La Edad de la Ira, siempre dieciséis
Viví mi adolescencia en los veranos de mi pueblo, donde no había tiempo para contar las horas y donde los amigos lo eran todo. La vida intensa, plena, la vida cargada de momentos por vivir, de ganas de vivirlos y de secretos ocultos. La Edad de la Ira es más oscura que ese mundo que me tocó vivir, donde había más luces que oscuridad. Tiene esa plenitud que dan los dieciséis pero sus personajes se encuentran en una etiqueta constante que les pesa y no les deja avanzar. Una etiqueta social y personal que quieren romper con hechos que no siempre son los apropiados. Fernando J. López adapta su novela homónima, que a partir de ya me muero por leer, y da voz a los adolescentes representados por La Joven Compañía y dirigidos por José Luis Arellano.

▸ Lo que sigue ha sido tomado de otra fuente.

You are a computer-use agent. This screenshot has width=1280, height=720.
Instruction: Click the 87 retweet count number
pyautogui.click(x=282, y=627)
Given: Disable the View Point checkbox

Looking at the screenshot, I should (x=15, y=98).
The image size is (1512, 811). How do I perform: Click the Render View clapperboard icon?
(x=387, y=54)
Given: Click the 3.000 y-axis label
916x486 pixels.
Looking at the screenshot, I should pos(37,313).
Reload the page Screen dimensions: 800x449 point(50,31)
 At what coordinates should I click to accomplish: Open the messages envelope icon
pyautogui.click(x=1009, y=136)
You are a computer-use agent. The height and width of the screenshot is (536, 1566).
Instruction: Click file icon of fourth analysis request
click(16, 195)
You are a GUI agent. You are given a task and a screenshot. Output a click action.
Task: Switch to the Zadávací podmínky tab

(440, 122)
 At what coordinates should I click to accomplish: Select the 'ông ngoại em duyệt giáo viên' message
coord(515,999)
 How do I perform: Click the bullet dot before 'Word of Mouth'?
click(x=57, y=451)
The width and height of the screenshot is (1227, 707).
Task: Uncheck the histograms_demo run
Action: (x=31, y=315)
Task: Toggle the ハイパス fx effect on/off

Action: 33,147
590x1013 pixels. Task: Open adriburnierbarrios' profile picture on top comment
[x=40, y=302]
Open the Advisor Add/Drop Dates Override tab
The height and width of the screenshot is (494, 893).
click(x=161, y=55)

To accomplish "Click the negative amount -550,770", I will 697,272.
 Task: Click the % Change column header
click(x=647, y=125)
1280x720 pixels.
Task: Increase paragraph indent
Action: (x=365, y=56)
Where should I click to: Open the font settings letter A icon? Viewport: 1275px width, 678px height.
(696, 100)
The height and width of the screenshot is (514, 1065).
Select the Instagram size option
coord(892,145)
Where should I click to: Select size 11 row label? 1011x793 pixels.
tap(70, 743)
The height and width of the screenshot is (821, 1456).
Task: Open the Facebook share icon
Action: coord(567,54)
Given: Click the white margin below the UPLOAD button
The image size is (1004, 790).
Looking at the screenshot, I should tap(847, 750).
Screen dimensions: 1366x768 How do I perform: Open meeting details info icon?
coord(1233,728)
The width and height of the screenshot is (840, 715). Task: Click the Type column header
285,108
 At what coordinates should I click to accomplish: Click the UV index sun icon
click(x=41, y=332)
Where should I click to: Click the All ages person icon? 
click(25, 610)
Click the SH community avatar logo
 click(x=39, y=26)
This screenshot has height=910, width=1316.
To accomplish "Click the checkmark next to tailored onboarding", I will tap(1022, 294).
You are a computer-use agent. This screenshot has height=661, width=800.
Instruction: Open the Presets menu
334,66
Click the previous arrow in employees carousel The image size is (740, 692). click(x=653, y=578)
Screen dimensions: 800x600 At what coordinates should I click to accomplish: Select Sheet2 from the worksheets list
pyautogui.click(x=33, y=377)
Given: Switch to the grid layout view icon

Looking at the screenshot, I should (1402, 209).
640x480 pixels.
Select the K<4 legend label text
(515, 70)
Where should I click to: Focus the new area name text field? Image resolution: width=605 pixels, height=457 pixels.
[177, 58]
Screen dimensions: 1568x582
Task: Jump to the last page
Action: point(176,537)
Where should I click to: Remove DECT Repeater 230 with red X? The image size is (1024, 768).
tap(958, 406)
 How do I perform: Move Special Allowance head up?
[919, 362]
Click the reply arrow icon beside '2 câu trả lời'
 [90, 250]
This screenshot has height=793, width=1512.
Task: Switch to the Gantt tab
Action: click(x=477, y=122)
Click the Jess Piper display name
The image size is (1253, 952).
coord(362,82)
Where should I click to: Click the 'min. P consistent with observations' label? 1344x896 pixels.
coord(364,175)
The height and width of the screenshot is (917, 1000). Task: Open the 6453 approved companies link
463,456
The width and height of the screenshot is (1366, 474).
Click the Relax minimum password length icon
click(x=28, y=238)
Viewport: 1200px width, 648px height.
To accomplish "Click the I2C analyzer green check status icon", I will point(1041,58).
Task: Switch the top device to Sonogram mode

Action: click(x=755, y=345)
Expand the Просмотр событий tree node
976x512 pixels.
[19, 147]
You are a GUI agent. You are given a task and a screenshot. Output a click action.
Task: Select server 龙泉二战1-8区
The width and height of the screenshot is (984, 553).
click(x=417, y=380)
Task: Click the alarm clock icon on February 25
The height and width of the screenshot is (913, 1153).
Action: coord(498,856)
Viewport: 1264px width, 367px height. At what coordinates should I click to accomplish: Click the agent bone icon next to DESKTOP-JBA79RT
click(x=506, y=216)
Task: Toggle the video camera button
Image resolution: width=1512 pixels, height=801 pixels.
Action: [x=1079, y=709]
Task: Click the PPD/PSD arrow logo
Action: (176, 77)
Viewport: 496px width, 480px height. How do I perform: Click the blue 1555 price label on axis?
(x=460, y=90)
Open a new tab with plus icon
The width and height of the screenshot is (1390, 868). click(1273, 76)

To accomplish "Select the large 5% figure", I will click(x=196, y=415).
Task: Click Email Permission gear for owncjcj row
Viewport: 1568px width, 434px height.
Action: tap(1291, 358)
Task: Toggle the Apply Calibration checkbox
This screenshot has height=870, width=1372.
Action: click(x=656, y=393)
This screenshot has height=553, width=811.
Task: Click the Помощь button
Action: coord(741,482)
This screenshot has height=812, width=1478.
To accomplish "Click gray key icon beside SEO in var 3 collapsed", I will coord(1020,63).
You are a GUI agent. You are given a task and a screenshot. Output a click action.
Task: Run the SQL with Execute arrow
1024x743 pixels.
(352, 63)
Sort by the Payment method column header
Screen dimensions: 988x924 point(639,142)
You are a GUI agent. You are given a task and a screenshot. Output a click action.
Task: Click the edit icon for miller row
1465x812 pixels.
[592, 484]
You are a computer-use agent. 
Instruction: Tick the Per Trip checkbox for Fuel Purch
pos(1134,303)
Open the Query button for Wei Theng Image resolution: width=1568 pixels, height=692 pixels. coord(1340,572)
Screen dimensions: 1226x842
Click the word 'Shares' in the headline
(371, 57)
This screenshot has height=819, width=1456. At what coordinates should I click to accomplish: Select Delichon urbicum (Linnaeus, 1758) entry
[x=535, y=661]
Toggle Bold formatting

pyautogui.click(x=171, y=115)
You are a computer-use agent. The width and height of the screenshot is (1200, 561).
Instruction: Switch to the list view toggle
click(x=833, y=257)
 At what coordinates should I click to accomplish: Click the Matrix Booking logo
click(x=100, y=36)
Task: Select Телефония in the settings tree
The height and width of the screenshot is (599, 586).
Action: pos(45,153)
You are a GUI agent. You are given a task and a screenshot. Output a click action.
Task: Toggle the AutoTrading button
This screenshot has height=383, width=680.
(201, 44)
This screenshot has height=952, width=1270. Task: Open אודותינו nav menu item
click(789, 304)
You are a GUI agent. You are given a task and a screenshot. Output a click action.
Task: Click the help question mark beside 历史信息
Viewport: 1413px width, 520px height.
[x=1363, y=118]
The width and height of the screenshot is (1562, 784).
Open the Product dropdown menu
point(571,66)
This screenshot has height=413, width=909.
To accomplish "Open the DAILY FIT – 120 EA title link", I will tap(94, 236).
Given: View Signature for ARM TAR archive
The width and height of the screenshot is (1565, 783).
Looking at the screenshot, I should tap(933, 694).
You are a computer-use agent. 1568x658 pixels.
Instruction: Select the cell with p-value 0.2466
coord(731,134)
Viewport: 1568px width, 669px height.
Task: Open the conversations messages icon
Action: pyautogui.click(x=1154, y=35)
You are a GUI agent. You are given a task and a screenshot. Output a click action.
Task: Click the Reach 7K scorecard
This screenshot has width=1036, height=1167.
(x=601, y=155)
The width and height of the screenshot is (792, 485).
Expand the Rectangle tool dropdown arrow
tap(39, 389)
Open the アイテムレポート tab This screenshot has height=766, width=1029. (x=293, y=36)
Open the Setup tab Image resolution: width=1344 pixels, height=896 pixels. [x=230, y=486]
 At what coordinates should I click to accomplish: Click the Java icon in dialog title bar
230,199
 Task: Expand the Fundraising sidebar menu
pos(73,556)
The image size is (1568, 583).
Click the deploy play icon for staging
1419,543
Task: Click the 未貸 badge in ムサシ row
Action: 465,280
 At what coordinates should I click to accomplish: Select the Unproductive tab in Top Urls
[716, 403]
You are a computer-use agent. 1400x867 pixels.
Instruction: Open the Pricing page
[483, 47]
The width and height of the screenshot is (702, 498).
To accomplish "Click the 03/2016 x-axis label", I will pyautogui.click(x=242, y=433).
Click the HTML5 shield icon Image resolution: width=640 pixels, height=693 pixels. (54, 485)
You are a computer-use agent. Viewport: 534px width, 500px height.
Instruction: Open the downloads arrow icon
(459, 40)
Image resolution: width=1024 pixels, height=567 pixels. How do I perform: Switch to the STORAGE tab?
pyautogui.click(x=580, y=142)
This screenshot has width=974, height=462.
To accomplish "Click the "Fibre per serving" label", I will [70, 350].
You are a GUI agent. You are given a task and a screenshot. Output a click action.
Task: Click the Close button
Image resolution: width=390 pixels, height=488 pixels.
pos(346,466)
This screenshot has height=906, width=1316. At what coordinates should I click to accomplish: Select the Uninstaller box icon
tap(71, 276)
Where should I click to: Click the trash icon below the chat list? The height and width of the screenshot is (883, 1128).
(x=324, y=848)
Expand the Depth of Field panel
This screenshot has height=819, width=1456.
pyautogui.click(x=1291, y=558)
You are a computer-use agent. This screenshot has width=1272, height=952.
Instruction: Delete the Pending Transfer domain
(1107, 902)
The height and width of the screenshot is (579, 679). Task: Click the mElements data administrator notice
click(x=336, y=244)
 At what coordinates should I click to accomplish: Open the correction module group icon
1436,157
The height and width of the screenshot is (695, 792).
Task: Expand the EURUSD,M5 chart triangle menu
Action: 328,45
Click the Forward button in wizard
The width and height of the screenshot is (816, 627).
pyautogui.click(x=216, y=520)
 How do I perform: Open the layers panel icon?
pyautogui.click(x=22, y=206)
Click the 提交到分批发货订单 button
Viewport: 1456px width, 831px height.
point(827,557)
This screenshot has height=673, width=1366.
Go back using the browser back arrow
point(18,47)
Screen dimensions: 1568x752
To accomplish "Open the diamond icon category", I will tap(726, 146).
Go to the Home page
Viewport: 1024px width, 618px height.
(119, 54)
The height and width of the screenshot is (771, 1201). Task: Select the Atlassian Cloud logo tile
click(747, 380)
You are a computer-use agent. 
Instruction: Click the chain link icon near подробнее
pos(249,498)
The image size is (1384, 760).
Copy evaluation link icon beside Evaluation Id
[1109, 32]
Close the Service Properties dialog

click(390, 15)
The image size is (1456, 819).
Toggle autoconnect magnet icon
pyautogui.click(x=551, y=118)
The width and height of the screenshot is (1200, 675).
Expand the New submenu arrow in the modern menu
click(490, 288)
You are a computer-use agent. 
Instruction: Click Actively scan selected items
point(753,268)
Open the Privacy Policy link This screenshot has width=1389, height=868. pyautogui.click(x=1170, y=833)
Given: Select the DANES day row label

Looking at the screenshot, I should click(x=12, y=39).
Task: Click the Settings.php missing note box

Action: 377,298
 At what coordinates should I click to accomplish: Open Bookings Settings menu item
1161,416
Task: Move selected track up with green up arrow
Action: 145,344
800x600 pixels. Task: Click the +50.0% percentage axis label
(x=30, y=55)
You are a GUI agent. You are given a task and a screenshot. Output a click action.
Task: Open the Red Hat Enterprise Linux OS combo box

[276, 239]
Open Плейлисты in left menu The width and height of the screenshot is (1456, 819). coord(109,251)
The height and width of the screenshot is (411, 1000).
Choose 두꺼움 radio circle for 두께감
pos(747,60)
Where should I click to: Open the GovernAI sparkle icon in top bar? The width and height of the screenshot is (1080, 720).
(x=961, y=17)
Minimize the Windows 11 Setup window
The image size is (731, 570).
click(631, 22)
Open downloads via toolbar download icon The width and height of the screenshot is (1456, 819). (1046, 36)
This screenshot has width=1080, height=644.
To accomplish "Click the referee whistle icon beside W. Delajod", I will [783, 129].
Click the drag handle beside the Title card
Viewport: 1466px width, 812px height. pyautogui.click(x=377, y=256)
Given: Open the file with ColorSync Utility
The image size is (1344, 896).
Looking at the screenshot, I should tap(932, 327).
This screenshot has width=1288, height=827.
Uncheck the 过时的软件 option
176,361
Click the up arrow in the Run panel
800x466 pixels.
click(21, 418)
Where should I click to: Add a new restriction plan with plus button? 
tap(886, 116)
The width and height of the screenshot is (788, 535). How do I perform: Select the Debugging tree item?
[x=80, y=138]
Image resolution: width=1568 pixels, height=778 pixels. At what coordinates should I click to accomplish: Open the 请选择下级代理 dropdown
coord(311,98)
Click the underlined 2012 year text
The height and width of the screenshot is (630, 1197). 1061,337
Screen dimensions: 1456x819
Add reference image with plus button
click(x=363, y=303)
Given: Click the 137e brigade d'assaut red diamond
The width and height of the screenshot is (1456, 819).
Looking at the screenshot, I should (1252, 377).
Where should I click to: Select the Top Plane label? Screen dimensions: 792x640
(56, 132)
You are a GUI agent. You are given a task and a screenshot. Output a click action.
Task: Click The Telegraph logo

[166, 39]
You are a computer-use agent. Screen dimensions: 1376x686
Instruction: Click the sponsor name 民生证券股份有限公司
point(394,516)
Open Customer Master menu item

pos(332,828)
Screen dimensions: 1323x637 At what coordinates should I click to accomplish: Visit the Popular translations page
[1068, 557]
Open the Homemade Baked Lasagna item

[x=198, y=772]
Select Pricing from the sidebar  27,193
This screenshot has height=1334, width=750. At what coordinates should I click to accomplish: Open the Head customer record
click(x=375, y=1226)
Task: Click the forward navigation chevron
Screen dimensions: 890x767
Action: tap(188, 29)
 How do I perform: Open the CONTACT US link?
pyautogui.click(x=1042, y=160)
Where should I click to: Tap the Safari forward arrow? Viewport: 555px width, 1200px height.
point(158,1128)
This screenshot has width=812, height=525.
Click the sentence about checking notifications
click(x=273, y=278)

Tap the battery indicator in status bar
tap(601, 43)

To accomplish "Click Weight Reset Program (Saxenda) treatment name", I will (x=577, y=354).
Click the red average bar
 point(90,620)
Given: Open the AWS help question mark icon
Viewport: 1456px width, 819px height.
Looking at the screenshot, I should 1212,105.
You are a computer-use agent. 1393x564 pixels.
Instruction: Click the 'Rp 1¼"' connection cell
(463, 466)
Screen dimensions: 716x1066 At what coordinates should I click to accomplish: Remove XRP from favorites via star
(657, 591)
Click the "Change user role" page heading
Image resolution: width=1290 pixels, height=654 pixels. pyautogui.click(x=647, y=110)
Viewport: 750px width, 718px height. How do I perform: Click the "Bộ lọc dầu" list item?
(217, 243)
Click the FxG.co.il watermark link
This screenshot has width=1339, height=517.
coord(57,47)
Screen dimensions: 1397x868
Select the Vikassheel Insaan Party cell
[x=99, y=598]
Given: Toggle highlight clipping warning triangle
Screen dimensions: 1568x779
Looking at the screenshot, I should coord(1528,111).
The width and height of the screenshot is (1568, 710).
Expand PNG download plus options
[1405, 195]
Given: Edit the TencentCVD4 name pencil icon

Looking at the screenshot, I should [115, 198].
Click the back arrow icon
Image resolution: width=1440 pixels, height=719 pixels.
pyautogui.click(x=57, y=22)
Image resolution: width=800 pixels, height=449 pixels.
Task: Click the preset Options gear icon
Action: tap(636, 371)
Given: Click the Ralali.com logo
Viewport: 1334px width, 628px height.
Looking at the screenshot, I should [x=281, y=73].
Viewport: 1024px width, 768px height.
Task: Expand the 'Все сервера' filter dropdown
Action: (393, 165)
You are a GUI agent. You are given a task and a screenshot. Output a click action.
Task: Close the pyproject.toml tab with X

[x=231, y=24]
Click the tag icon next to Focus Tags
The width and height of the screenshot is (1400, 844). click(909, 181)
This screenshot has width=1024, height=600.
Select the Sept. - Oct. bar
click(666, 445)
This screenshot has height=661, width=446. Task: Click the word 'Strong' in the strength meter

Adolescentes. Efervescentes. Una clase de bachillerato. La revista del instituto. Un profesor que manda cartas a una de sus alumnas. Tres amigos que quieren seguir siendo siempre amigos. Una familia de aplastante peso religioso que no puede con lo que se le viene encima. Todos estos son elementos que emergen y flotan en una obra que rebusca en esa edad, la de la ira, entre otras tantas cosas.
Marcos avanza lo que va a ocurrir en la historia. La sorpresa no causa su efecto en el qué sino en el cómo. Un cómo tan emocionante como explosivo. Fernando J. López ha sabido recrear esa juventud enérgica que piensa más allá que en el alcohol y en la fiesta. No todo son cubatas y reggeaton, como se suele pensar. Repleto de frases rotundas que pasarán a la posteridad como “No sientes vértigo si te quedas quieto”, el texto te coloca en un punto en el que no puedes evitar la emoción, seas adolescente, como la fila de espectadores que tenía tras mía, o acabes de cumplir los treinta, como es mi caso. No importa. Porque todos hemos tenido dieciséis años, y aunque parezca increíble, a los treinta también se sigue teniendo la misma inseguridad y el mismo miedo a fracasar, a defraudar, sigue perenne. La imagen de Mabel del Pozo, que está en su punto cuando aparece, ni muy fría ni muy intensa, despierta la primera lágrima y ya no puedes parar, aunque esas lágrimas las acompañe una sonrisa, porque sientes que tú has estado ahí y, de alguna manera, te encuentras con el adolescente que fuiste, ese chaval que quería comerse el mundo sin saber que el mundo empezaba a comérselo a él. El teatro es así, es vida, es emoción.
Aunque el texto despista al público con algunos jaleos temporales, Arellano ha sabido construir una función que no deja respirar al espectador. El ritmo vertiginoso y sin descanso de los adolescentes impregna a todo el equipo y se traspasa al patio de butacas. Banda sonora, iluminación y escenografía van a favor de obra y la hacen crecer.
Y ese espíritu adolescente no sería lo mismo sin el elenco de La Joven Compañía. Un espíritu que, más que nunca, se hace grande. Álex Villazán es el héroe perfecto de esta historia. Compone un personaje que, pese a sus miedos e inseguridades, sigue siendo líder, sigue respirando con fuerza. Consigue otorgarle matices a cada paso. Dará que hablar. Vuelvo a rendirme ante María Romero que le da luz a su personaje, del que cualquiera podría enamorarse, sea de la manera que sea. Mención especial merece Alejandro Chaparro que encuentra el tono idóneo de hermano mayor, sin que nos caiga mal. Consigue que lo entendamos. El resto del reparto suma, incluido el punto de comedia negra del personaje al que Rosa Martí da vida. Un aplauso eterno para todos.
Ser uno mismo, no querer perder el tiempo, querer ser escuchado, querer tener la palabra. Una lucha constante. Un aprendizaje para los jóvenes, un aprendizaje para los adultos. No son menos. No somos menos.